Material:
☆ ☆ ☆

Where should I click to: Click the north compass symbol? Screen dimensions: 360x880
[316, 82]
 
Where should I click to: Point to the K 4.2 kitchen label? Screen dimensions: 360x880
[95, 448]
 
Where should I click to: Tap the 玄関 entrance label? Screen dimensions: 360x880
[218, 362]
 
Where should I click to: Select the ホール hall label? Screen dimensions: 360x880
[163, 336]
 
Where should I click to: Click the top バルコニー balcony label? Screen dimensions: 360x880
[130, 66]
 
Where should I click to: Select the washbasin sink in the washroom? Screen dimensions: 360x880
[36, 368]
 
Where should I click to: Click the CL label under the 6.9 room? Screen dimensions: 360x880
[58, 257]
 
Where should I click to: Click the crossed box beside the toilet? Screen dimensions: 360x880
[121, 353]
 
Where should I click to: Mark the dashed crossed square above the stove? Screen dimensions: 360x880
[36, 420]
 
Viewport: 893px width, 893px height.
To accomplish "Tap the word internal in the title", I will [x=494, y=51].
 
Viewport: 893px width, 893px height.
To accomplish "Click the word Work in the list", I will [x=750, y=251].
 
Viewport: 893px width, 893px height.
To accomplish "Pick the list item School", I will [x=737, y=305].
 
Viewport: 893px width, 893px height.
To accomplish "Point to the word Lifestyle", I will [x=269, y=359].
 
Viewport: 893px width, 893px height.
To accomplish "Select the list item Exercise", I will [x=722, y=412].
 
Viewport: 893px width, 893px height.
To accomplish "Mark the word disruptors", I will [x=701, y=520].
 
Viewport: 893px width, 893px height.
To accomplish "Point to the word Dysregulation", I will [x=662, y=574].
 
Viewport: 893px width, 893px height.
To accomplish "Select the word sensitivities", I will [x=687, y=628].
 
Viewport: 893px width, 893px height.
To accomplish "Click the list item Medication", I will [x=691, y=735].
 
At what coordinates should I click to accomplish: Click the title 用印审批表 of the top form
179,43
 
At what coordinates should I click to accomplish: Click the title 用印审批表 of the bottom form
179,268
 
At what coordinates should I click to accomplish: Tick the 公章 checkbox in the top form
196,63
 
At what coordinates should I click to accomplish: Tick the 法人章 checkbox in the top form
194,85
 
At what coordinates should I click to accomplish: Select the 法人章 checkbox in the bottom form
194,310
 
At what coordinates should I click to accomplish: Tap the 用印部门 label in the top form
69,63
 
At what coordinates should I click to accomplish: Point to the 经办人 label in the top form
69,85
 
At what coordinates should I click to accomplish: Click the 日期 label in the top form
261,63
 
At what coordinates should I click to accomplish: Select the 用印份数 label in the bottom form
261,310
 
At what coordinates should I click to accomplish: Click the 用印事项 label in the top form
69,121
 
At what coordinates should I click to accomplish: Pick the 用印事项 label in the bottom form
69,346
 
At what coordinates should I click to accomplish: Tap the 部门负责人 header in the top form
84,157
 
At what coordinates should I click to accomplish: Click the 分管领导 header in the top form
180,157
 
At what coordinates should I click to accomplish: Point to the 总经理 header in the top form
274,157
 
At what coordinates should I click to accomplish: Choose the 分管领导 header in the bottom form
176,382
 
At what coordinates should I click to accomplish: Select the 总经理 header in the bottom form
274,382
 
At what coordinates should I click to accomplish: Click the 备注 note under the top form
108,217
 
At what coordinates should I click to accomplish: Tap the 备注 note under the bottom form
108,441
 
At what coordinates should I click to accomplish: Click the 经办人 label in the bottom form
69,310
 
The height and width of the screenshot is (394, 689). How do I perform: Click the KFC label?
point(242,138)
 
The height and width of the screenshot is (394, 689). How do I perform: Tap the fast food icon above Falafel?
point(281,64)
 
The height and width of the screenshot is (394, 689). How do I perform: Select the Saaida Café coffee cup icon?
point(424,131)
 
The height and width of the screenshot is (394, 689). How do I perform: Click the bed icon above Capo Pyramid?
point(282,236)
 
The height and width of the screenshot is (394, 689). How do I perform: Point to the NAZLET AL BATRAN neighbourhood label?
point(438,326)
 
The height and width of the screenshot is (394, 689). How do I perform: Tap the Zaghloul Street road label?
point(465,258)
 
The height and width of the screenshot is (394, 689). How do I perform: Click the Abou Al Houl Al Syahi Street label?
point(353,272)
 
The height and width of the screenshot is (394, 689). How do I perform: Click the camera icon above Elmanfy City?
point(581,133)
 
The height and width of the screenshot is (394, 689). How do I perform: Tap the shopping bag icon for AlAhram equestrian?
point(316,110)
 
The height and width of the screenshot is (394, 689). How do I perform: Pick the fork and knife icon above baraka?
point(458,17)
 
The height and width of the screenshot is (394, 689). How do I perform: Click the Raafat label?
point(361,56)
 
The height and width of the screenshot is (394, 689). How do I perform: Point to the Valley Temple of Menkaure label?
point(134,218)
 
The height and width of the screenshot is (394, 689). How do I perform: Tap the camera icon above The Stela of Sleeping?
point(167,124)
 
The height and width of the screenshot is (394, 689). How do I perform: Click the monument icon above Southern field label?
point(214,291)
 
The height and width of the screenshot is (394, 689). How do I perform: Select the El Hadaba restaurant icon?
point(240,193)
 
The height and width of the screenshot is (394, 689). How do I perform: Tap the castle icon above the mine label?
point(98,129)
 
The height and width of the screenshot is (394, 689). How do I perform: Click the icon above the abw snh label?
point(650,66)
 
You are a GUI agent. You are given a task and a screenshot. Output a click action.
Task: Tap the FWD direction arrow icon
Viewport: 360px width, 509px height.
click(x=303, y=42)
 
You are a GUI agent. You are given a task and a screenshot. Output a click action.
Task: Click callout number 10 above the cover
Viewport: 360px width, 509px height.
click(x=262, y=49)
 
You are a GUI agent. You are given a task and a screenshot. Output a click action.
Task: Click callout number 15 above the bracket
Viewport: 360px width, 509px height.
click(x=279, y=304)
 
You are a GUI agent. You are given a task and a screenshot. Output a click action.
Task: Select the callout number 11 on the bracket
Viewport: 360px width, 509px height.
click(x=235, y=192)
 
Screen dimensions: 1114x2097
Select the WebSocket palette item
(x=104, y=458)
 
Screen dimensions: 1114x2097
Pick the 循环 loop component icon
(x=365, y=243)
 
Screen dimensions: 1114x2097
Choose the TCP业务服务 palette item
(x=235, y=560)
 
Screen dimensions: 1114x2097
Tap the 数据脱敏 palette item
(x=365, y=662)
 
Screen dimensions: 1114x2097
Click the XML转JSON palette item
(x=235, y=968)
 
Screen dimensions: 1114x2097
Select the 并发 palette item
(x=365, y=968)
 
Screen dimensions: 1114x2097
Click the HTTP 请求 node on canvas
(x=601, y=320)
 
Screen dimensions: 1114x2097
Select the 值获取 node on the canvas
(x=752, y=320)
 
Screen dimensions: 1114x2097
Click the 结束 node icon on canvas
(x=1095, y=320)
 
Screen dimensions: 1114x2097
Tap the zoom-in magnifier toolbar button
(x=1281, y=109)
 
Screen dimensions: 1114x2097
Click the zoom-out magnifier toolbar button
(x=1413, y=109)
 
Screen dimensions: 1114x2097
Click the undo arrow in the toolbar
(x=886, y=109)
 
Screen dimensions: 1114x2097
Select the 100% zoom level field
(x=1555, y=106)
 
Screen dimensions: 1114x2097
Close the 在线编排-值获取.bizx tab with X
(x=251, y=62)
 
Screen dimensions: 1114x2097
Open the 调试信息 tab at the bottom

☆ ☆ ☆

Problem to solve:
Reproduce all of the records above word for word, keeping every line unchanged and in the same order.

Output below:
Where should I click to: Click the north compass symbol? Screen dimensions: 360x880
[316, 82]
 
Where should I click to: Point to the K 4.2 kitchen label? Screen dimensions: 360x880
[95, 448]
 
Where should I click to: Tap the 玄関 entrance label? Screen dimensions: 360x880
[218, 362]
 
Where should I click to: Select the ホール hall label? Screen dimensions: 360x880
[163, 336]
 
Where should I click to: Click the top バルコニー balcony label? Screen dimensions: 360x880
[130, 66]
 
Where should I click to: Select the washbasin sink in the washroom? Screen dimensions: 360x880
[36, 368]
 
Where should I click to: Click the CL label under the 6.9 room? Screen dimensions: 360x880
[58, 257]
 
Where should I click to: Click the crossed box beside the toilet? Screen dimensions: 360x880
[121, 353]
 
Where should I click to: Mark the dashed crossed square above the stove? Screen dimensions: 360x880
[36, 420]
 
Viewport: 893px width, 893px height.
To accomplish "Tap the word internal in the title", I will [x=494, y=51].
 
Viewport: 893px width, 893px height.
To accomplish "Click the word Work in the list", I will [x=750, y=251].
 
Viewport: 893px width, 893px height.
To accomplish "Pick the list item School", I will [x=737, y=305].
 
Viewport: 893px width, 893px height.
To accomplish "Point to the word Lifestyle", I will [x=269, y=359].
 
Viewport: 893px width, 893px height.
To accomplish "Select the list item Exercise", I will [x=722, y=412].
 
Viewport: 893px width, 893px height.
To accomplish "Mark the word disruptors", I will [x=701, y=520].
 
Viewport: 893px width, 893px height.
To accomplish "Point to the word Dysregulation", I will [x=662, y=574].
 
Viewport: 893px width, 893px height.
To accomplish "Select the word sensitivities", I will [x=687, y=628].
 
Viewport: 893px width, 893px height.
To accomplish "Click the list item Medication", I will [x=691, y=735].
 
At what coordinates should I click to accomplish: Click the title 用印审批表 of the top form
179,43
 
At what coordinates should I click to accomplish: Click the title 用印审批表 of the bottom form
179,268
 
At what coordinates should I click to accomplish: Tick the 公章 checkbox in the top form
196,63
 
At what coordinates should I click to accomplish: Tick the 法人章 checkbox in the top form
194,85
 
At what coordinates should I click to accomplish: Select the 法人章 checkbox in the bottom form
194,310
 
At what coordinates should I click to accomplish: Tap the 用印部门 label in the top form
69,63
 
At what coordinates should I click to accomplish: Point to the 经办人 label in the top form
69,85
 
At what coordinates should I click to accomplish: Click the 日期 label in the top form
261,63
 
At what coordinates should I click to accomplish: Select the 用印份数 label in the bottom form
261,310
 
At what coordinates should I click to accomplish: Click the 用印事项 label in the top form
69,121
 
At what coordinates should I click to accomplish: Pick the 用印事项 label in the bottom form
69,346
 
At what coordinates should I click to accomplish: Tap the 部门负责人 header in the top form
84,157
 
At what coordinates should I click to accomplish: Click the 分管领导 header in the top form
180,157
 
At what coordinates should I click to accomplish: Point to the 总经理 header in the top form
274,157
 
At what coordinates should I click to accomplish: Choose the 分管领导 header in the bottom form
176,382
 
At what coordinates should I click to accomplish: Select the 总经理 header in the bottom form
274,382
 
At what coordinates should I click to accomplish: Click the 备注 note under the top form
108,217
 
At what coordinates should I click to accomplish: Tap the 备注 note under the bottom form
108,441
 
At what coordinates should I click to accomplish: Click the 经办人 label in the bottom form
69,310
 
The height and width of the screenshot is (394, 689). How do I perform: Click the KFC label?
point(242,138)
 
The height and width of the screenshot is (394, 689). How do I perform: Tap the fast food icon above Falafel?
point(281,64)
 
The height and width of the screenshot is (394, 689). How do I perform: Select the Saaida Café coffee cup icon?
point(424,131)
 
The height and width of the screenshot is (394, 689). How do I perform: Click the bed icon above Capo Pyramid?
point(282,236)
 
The height and width of the screenshot is (394, 689). How do I perform: Point to the NAZLET AL BATRAN neighbourhood label?
point(438,326)
 
The height and width of the screenshot is (394, 689). How do I perform: Tap the Zaghloul Street road label?
point(465,258)
 
The height and width of the screenshot is (394, 689). How do I perform: Click the Abou Al Houl Al Syahi Street label?
point(353,272)
 
The height and width of the screenshot is (394, 689). How do I perform: Click the camera icon above Elmanfy City?
point(581,133)
 
The height and width of the screenshot is (394, 689). How do I perform: Tap the shopping bag icon for AlAhram equestrian?
point(316,110)
 
The height and width of the screenshot is (394, 689). How do I perform: Pick the fork and knife icon above baraka?
point(458,17)
 
The height and width of the screenshot is (394, 689). How do I perform: Click the Raafat label?
point(361,56)
 
The height and width of the screenshot is (394, 689). How do I perform: Point to the Valley Temple of Menkaure label?
point(134,218)
 
The height and width of the screenshot is (394, 689). How do I perform: Tap the camera icon above The Stela of Sleeping?
point(167,124)
 
The height and width of the screenshot is (394, 689). How do I perform: Click the monument icon above Southern field label?
point(214,291)
 
The height and width of the screenshot is (394, 689). How do I perform: Select the El Hadaba restaurant icon?
point(240,193)
 
The height and width of the screenshot is (394, 689). How do I perform: Tap the castle icon above the mine label?
point(98,129)
 
The height and width of the screenshot is (394, 689). How do I perform: Click the icon above the abw snh label?
point(650,66)
 
You are a GUI agent. You are given a task and a screenshot. Output a click action.
Task: Tap the FWD direction arrow icon
Viewport: 360px width, 509px height.
click(x=303, y=42)
 
You are a GUI agent. You are given a task and a screenshot. Output a click action.
Task: Click callout number 10 above the cover
Viewport: 360px width, 509px height.
click(x=262, y=49)
 
You are a GUI agent. You are given a task and a screenshot. Output a click action.
Task: Click callout number 15 above the bracket
Viewport: 360px width, 509px height.
click(x=279, y=304)
 
You are a GUI agent. You are given a task and a screenshot. Output a click action.
Task: Select the callout number 11 on the bracket
Viewport: 360px width, 509px height.
click(x=235, y=192)
 
Screen dimensions: 1114x2097
Select the WebSocket palette item
(x=104, y=458)
 
Screen dimensions: 1114x2097
Pick the 循环 loop component icon
(x=365, y=243)
 
Screen dimensions: 1114x2097
Choose the TCP业务服务 palette item
(x=235, y=560)
 
Screen dimensions: 1114x2097
Tap the 数据脱敏 palette item
(x=365, y=662)
 
Screen dimensions: 1114x2097
Click the XML转JSON palette item
(x=235, y=968)
 
Screen dimensions: 1114x2097
Select the 并发 palette item
(x=365, y=968)
 
Screen dimensions: 1114x2097
Click the HTTP 请求 node on canvas
(x=601, y=320)
 
Screen dimensions: 1114x2097
Select the 值获取 node on the canvas
(x=752, y=320)
 
Screen dimensions: 1114x2097
Click the 结束 node icon on canvas
(x=1095, y=320)
 
Screen dimensions: 1114x2097
Tap the zoom-in magnifier toolbar button
(x=1281, y=109)
 
Screen dimensions: 1114x2097
Click the zoom-out magnifier toolbar button
(x=1413, y=109)
 
Screen dimensions: 1114x2097
Click the undo arrow in the toolbar
(x=886, y=109)
 
Screen dimensions: 1114x2097
Select the 100% zoom level field
(x=1555, y=106)
 
Screen dimensions: 1114x2097
Close the 在线编排-值获取.bizx tab with X
(x=251, y=62)
 
Screen dimensions: 1114x2097
Open the 调试信息 tab at the bottom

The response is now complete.